▶ **DESCRIPTION OF THE TASK**
Give an exact reproduction of the lines from the one with "Accept All Cookies (179, 949)" to the final line of the entries below, both ends included, and omit the pictures.

Stored records
___
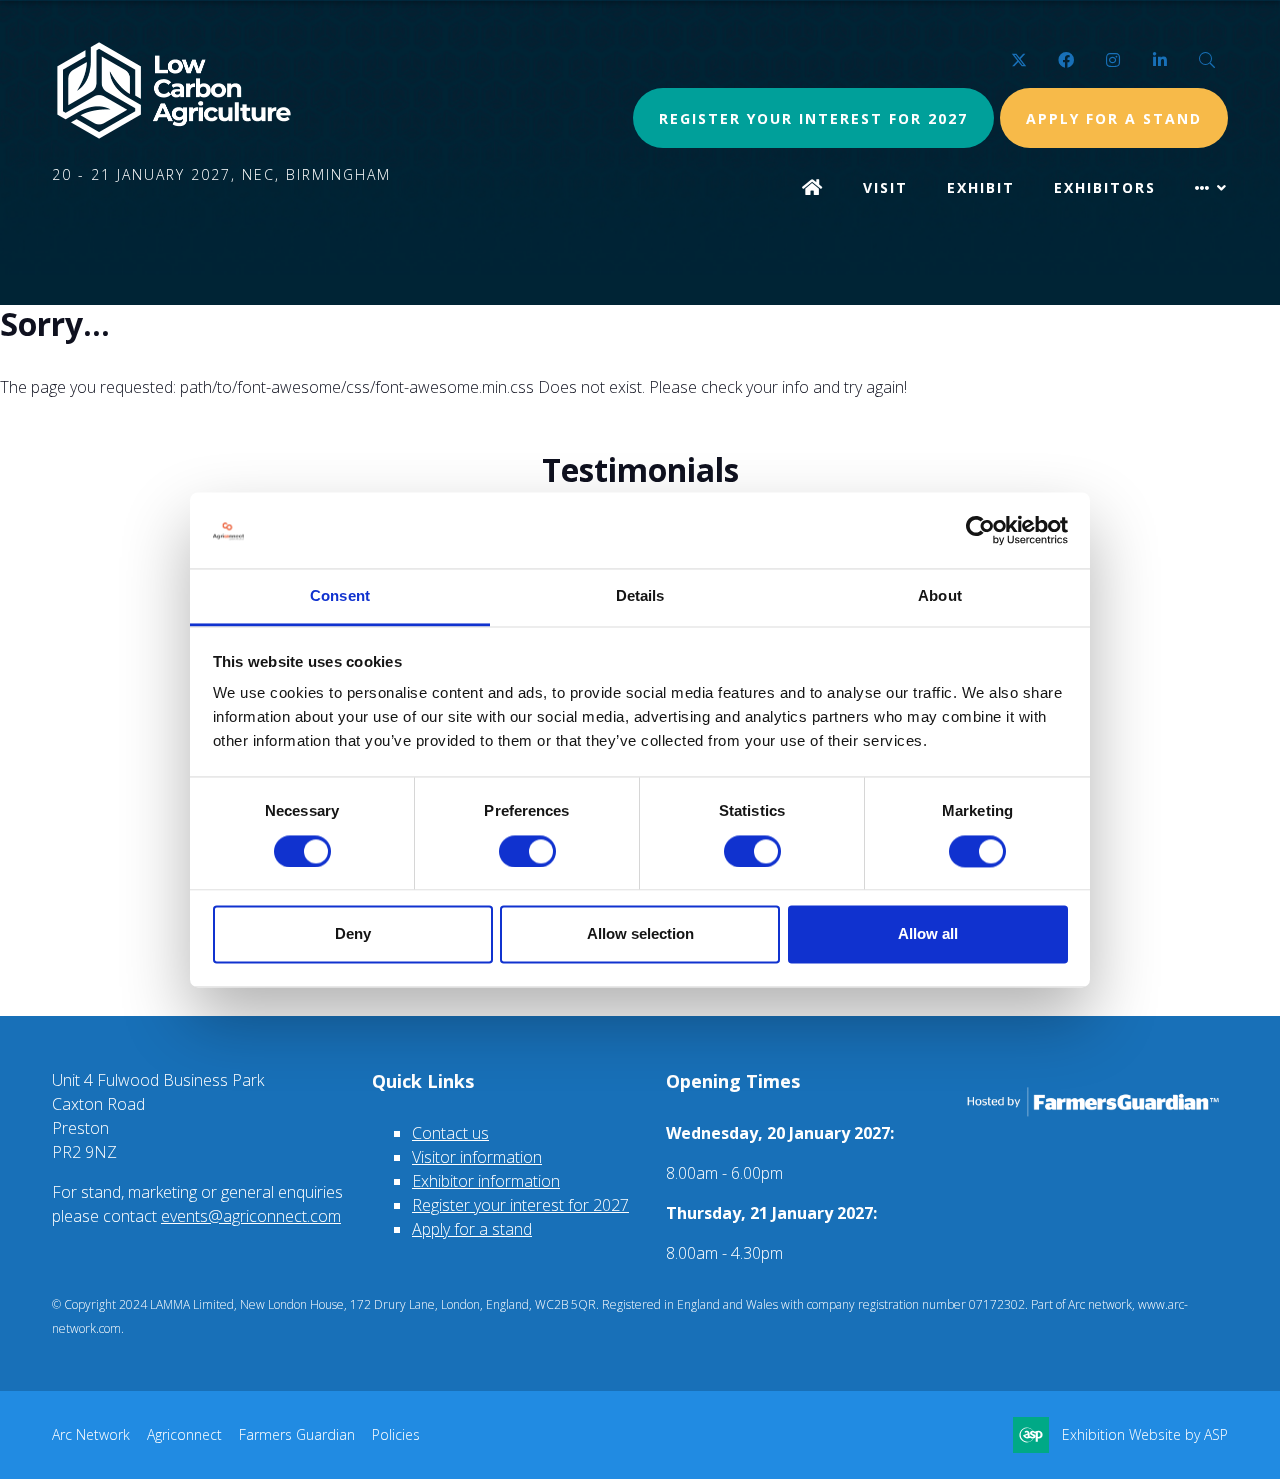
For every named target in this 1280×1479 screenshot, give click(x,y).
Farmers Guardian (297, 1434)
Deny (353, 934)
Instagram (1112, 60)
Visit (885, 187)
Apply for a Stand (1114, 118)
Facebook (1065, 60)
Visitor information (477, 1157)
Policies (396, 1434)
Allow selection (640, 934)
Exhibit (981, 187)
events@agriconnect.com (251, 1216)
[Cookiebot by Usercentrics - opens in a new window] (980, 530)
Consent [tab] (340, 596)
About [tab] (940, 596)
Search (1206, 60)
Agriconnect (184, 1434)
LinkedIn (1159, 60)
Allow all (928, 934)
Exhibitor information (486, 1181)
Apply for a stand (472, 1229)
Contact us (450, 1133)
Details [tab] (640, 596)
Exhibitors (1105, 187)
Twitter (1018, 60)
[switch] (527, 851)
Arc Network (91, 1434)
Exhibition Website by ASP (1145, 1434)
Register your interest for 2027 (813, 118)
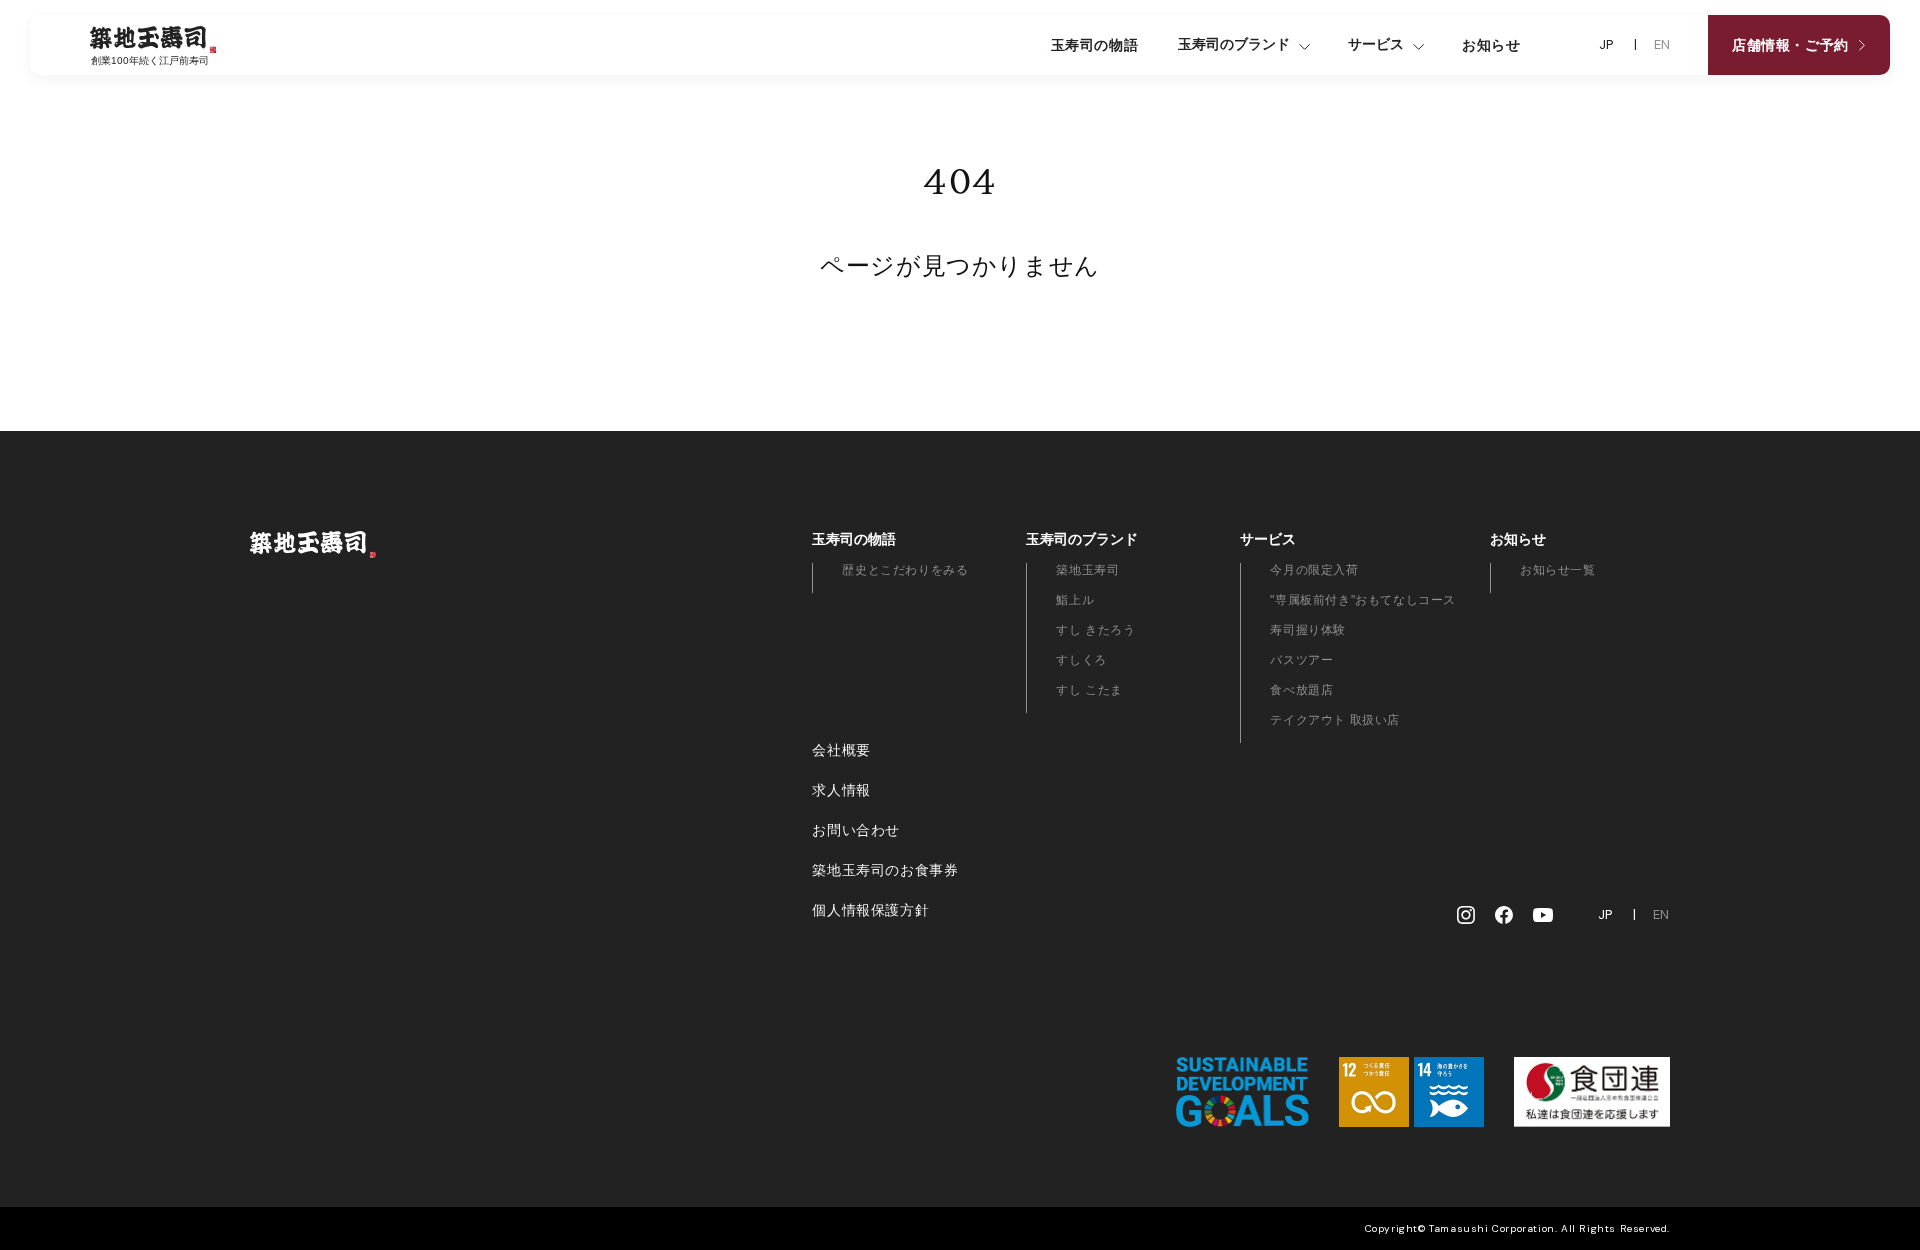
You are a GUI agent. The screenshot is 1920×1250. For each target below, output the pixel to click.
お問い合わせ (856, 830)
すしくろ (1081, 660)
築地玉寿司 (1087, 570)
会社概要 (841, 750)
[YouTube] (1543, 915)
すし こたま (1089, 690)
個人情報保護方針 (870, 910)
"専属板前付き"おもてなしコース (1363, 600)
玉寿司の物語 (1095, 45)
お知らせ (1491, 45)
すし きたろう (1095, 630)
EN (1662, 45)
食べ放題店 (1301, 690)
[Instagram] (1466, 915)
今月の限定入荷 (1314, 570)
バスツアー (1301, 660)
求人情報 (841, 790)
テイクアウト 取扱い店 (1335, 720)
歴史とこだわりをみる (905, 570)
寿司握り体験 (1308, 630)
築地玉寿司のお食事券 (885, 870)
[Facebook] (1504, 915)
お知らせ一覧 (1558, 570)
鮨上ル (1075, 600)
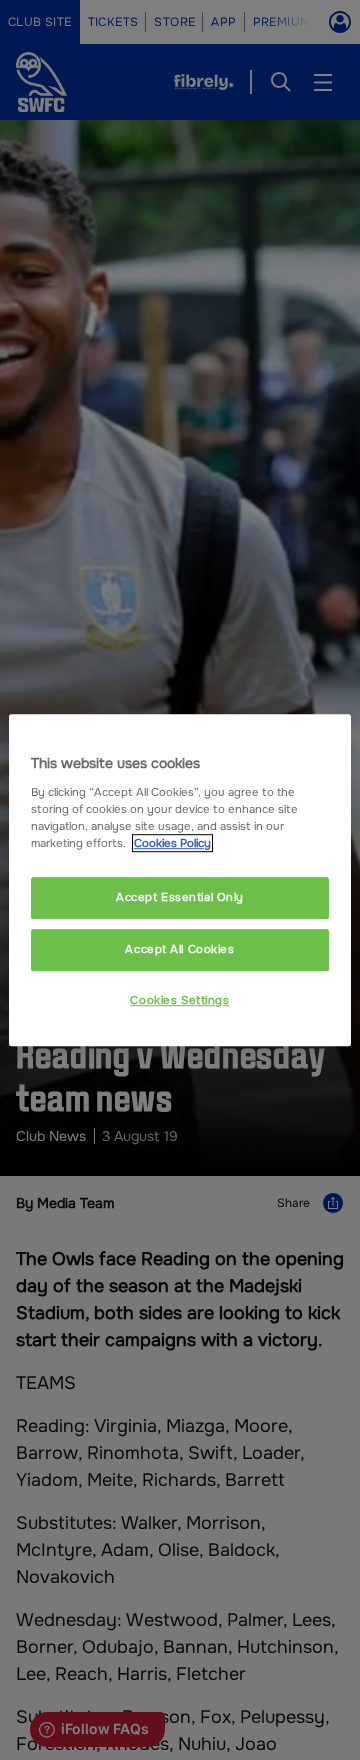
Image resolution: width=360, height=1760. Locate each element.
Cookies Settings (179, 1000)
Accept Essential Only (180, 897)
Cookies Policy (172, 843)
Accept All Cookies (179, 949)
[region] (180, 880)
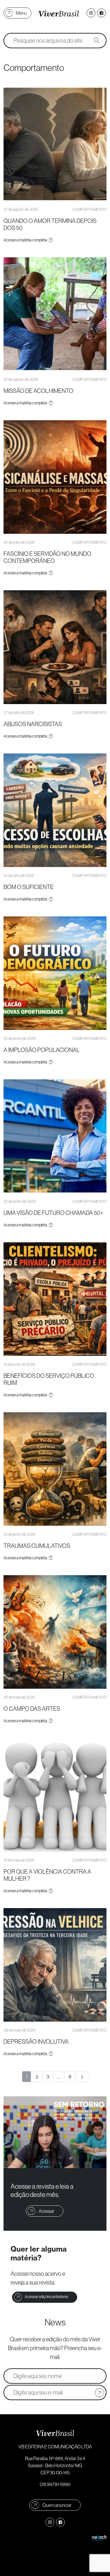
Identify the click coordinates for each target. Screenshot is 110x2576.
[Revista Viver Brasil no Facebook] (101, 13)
___
▶ **WRITTEN REPLY**
Accept All Cookies (179, 949)
[region] (180, 880)
Identify the click coordinates for each target. Screenshot is 110x2576.
[Revista Viver Brasil no Facebook] (101, 13)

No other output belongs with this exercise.